**Supplied information:**
━━━━━━━━━━━━━━━━━━━━━━━━━━━━━━
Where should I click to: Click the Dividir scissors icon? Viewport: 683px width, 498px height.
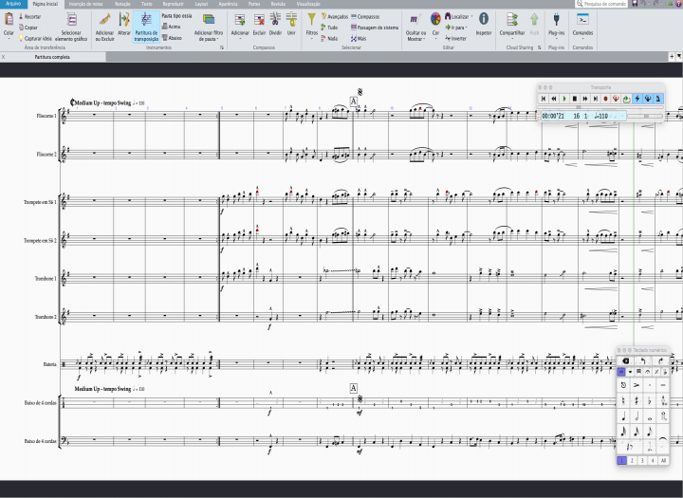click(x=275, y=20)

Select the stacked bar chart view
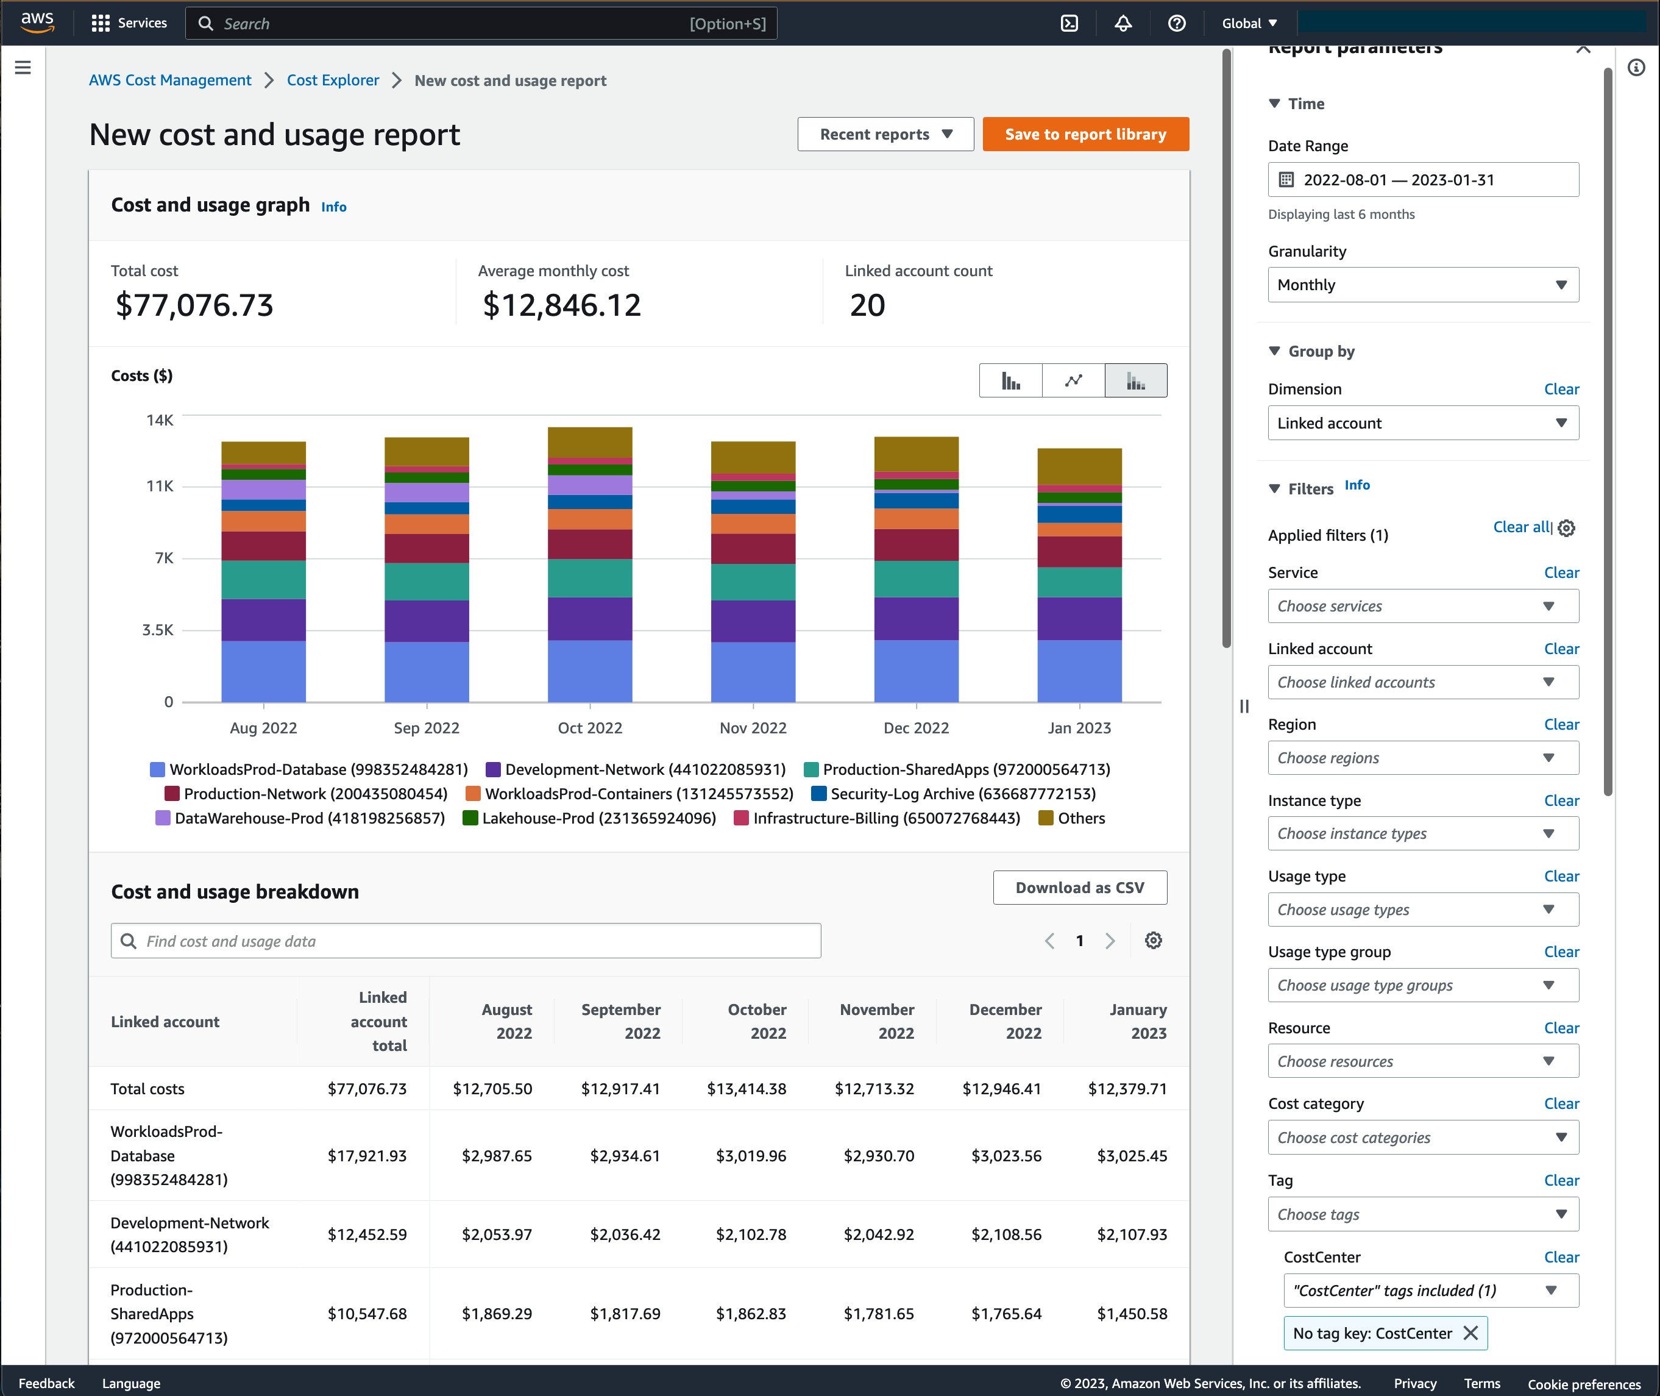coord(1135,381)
━━━━━━━━━━━━━━━━━━━━━━━━━━━━━━
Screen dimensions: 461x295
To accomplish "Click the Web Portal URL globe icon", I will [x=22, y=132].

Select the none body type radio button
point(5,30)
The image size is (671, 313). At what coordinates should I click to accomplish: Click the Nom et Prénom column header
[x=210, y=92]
━━━━━━━━━━━━━━━━━━━━━━━━━━━━━━
**Given instruction:**
Rewrite the rows between the line containing "Where should I" and the line containing "coord(1135,381)", inclusive, requests included, multiplying every coordinate in the answers by 1.9 and rounding each result to a whole number, with halves rounded up. Omit the pictures from your output.

**Result of this exercise:**
Where should I click to: Click the Dividir scissors icon? Viewport: 683px width, 498px height.
click(x=523, y=38)

Select the stacked bar chart view
coord(2157,724)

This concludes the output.